(Updated 26.04.18)

Module Outline

Our module seeks to answer a fundamental question: `What makes art modern?` In pursuit of this question, we will concentrate on key strands of European modern art in the first decades of the twentieth century, such as Futurism, German Expressionism, Constructivism, and Surrealism. And we shall consider several topics: how the excitement for and fear of new technologies influenced the art of the period; the intersections between art, mass media, and consumer culture; the impact of one of the most traumatic events in history, the first World War, on artists and their art-making; and how painters at this time were increasingly dazzled by the possibility of an entirely non-representational or non-objective art. We will re-examine and unpack such iconic works as Boccioni’s Unique Forms of Continuity in Space, Kirchner’s series on the city, Brancusi’s Bird in Space, Kandinsky’s Compositions and Malevich’s Black Square..

The aims of this module are:

1. to develop a greater understanding of key developments in modern European art from the 1900s through c. 1940;
2. to introduce students to artworks from this period and to the comparative study of modernism across European countries;
3. to expose students to debates in past and recent literature about the interpretation of modern European art from the first half of the 20th century;
4. to raise students` awareness of different methods for analysing works of art;
5. to stimulate students to develop skills in written communication through essay and oral communication and debate in seminars.

Learning outcomes

By the end of this module the student should have:

1. a greater appreciation and richer understanding of early 20th-century modern European art;
2. insight into different methods of art-historical investigation that have been used to analyse modern European art from this period;
3. some experience in textual analysis relevant to artworks and theoretical debates from this period;
4. an ability to demonstrate all of these competences through one coursework essay of 3,000 words and an unseen examination.

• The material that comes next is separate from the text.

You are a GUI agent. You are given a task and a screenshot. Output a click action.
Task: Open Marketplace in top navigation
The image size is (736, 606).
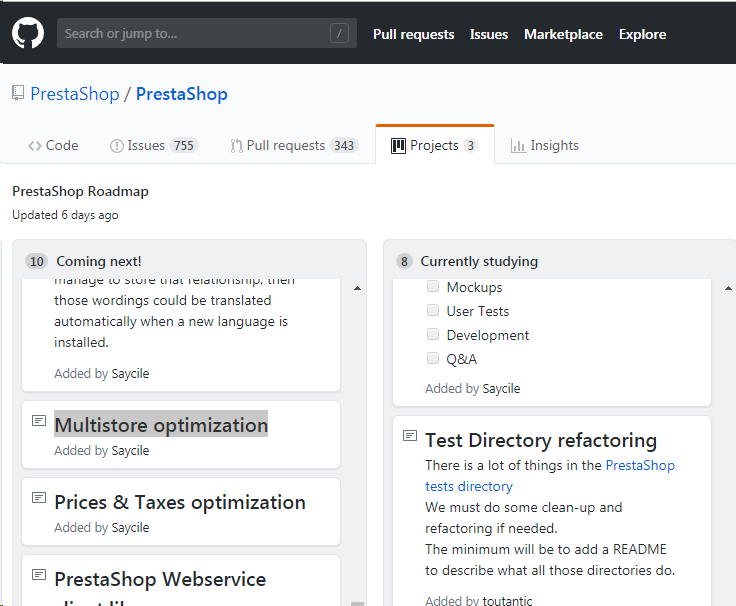563,34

By the end of the module, students should also have acquired a set of transferable skills, and in particular be able to:

1. define the task in which they are engaged and exclude what is irrelevant;
2. seek and organise the most relevant discussions and sources of information;
3. process a large volume of diverse and sometimes conflicting arguments;
4. compare and evaluate different arguments and assess the limitations of their own position or procedure;
5. write and present verbally a succinct and precise account of positions, arguments, and their presuppositions and implications;
6. be sensitive to the positions of others and communicate their own views in ways that are accessible to them;
7. think 'laterally' and creatively (i.e., to explore interesting connections and possibilities, and to present these clearly rather than as vague hunches);
8. maintain intellectual flexibility and revise their own position based on feedback;
9. think critically and constructively.